Source : JT 20h Semaine

À LA LOUPE - Beaucoup de retraités partagent un même sentiment : leur pouvoir d'achat aurait diminué particulièrement ces dernières années. S'agit-il seulement d'un sentiment ? Plusieurs études confirment une baisse.

La non-indexation des pensions de retraite sur l'inflation décidée pour 2019 et la hausse de la CSG durant l'année 2018 sont vécues, par de nombreux retraités, comme un coup de rabot à l'encontre de leur pouvoir d'achat. Mais s'agit-il seulement d'un sentiment ou d'une baisse réelle de leur niveau de vie ? Nous avons vérifié.  

Le niveau de vie baisse plus vite pour les retraités

L'étude la plus récente sur le pouvoir d'achat des retraités a été publiée en mars 2019 par l'Insee. Elle se concentre sur la période de janvier à octobre 2018, première année où la majorité fut entièrement au pouvoir, le bilan de 2017 étant partagé avec la fin du quinquennat de la majorité précédente. 

Quels sont les résultats ? Selon l'Insee, ce sont les ménages de retraités qui sont les grands perdants. Alors qu'entre janvier et octobre 2018, le niveau de vie de l'ensemble des Français a baissé de 0,4% en moyenne, celui des retraités a baissé lui de 2%, soit un écart de 1,6 point. 

Cette baisse de 2 % représente une perte sèche de 39 euros par mois pour les couples de retraités. Deux raisons expliquent cette diminution du pouvoir d'achat. D'une part la hausse de la CSG en 2018 est responsable d'une baisse de 27 euros. D'autre part, la hausse des prix des carburants et du fioul domestique a fait perdre 12 euros. 

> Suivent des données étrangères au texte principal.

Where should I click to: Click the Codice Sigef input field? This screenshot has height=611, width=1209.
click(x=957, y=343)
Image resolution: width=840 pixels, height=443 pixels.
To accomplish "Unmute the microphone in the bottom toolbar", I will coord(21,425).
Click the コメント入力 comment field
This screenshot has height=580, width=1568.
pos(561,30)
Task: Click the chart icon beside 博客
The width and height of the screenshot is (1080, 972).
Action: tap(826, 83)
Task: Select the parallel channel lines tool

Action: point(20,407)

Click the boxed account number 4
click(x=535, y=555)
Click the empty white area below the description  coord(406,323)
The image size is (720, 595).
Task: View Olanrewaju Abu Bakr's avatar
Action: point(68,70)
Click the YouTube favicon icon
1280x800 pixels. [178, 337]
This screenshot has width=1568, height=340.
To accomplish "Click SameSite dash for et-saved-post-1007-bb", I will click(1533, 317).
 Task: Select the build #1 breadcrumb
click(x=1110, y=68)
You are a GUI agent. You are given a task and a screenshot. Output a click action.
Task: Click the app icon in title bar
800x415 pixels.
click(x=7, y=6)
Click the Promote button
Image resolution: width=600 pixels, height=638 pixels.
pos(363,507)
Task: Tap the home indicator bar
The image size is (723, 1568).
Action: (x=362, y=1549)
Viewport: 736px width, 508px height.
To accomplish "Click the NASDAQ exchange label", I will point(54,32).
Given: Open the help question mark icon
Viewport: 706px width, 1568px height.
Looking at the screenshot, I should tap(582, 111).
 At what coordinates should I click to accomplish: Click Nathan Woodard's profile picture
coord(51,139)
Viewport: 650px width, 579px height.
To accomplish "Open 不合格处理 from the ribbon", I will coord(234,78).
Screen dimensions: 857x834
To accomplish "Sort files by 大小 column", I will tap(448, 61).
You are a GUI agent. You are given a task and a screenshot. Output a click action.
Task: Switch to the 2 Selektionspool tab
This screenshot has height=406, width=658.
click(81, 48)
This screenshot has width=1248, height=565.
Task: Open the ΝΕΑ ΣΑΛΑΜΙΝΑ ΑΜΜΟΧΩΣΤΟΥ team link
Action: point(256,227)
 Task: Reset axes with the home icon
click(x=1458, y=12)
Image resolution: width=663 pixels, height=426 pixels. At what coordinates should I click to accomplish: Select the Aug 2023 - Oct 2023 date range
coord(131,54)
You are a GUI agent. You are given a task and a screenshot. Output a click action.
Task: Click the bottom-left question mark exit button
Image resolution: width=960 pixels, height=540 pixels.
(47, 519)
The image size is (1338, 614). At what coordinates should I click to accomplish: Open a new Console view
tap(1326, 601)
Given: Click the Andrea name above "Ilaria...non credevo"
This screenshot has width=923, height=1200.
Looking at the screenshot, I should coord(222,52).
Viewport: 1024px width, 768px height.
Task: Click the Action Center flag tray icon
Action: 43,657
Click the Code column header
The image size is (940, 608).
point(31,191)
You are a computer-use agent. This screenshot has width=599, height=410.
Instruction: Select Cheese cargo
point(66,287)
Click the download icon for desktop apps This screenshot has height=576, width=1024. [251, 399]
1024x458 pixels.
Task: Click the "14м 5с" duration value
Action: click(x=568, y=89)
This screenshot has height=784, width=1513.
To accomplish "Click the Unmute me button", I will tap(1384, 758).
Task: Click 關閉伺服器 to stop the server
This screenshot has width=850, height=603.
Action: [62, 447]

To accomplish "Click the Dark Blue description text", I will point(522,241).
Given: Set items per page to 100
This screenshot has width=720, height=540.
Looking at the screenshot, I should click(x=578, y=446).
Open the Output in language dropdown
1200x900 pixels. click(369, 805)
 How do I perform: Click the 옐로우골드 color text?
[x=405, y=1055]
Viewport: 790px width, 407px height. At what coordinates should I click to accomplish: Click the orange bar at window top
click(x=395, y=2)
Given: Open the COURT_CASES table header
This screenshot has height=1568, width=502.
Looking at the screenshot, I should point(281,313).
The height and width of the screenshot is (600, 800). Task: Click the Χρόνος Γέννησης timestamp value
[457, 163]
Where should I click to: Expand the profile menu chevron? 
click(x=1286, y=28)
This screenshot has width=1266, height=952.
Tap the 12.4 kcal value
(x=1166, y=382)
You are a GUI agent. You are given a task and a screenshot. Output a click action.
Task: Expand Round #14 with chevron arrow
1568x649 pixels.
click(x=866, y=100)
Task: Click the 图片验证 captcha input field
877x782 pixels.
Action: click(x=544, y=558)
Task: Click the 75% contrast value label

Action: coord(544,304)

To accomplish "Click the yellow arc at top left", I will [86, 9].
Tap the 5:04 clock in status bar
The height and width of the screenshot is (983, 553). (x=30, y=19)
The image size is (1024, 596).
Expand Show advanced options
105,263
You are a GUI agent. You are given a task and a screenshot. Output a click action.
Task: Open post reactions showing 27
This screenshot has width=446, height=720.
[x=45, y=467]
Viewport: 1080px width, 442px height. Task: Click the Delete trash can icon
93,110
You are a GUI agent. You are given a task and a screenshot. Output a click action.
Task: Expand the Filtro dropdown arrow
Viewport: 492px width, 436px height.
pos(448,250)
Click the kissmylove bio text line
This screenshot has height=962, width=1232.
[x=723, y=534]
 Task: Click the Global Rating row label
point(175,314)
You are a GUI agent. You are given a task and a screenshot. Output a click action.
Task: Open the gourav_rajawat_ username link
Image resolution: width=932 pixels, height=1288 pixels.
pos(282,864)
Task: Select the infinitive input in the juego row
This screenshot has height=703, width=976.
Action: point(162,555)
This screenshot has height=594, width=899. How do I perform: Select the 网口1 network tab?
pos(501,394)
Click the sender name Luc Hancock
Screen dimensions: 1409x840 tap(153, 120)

Les mesures d'urgence sociale sans effet pour la moitié des retraités

L'OFCE a spécifiquement étudié la politique fiscale et sociale mise en place depuis le début du quinquennat d'Emmanuel Macron. Ce qui inclut les mesures d’urgence économiques et sociales, au moment de la crise des Gilets jaunes. L'OFCE enregistre un gain moyen de 440 euros de pouvoir d'achat pour l'année 2019 pour les Français. 

Sauf qu'une partie des retraités échappent-ils à cette embellie générale. Selon les calculs de l'OFCE, "4,8 millions de ménages ' retraités' devraient perdre à la mise en place des mesures socio-fiscales." Parmi ces 4,8 millions, les personnes à la retraite vivant seules subiraient une perte moyenne de 240 euros par an en 2019 tandis que pour les couples retraités, celle-ci atteindrait 390 euros par an en moyenne. Il s'agit de sommes significatives. 

Pourquoi les retraités échappent à ce gain de pouvoir d'achat général ? Car les mesures d'urgence économique et sociales, décidées en décembre 2018, se concentrent surtout sur les actifs. D'ailleurs, d'après les calculs de l'OFCE, l'âge moyen des ménages considérés comme les 'perdants' de la politique sociale et fiscale est de 67 ans.

Et la désindexation ?

Au 1er janvier 2019, les pensions de retraite du régime général ont été revalorisées de 0,3%. D'après le code de la sécurité sociale, la revalorisation annuelle des montants des pensions est effectuée "sur la base d'un coefficient égal à l'évolution de la moyenne annuelle des prix à la consommation, hors tabac, calculée sur les douze derniers indices mensuels de ces prix publiés par l'Insee", autrement dit : en fonction de l'inflation. Or, au 1er janvier 2019, l'Insee établissait l'inflation sur un an de 1,2%. Les pensions de retraite du régime général évoluent donc moins vite que l'inflation, c'est ce qu'on appelle une désindexation.             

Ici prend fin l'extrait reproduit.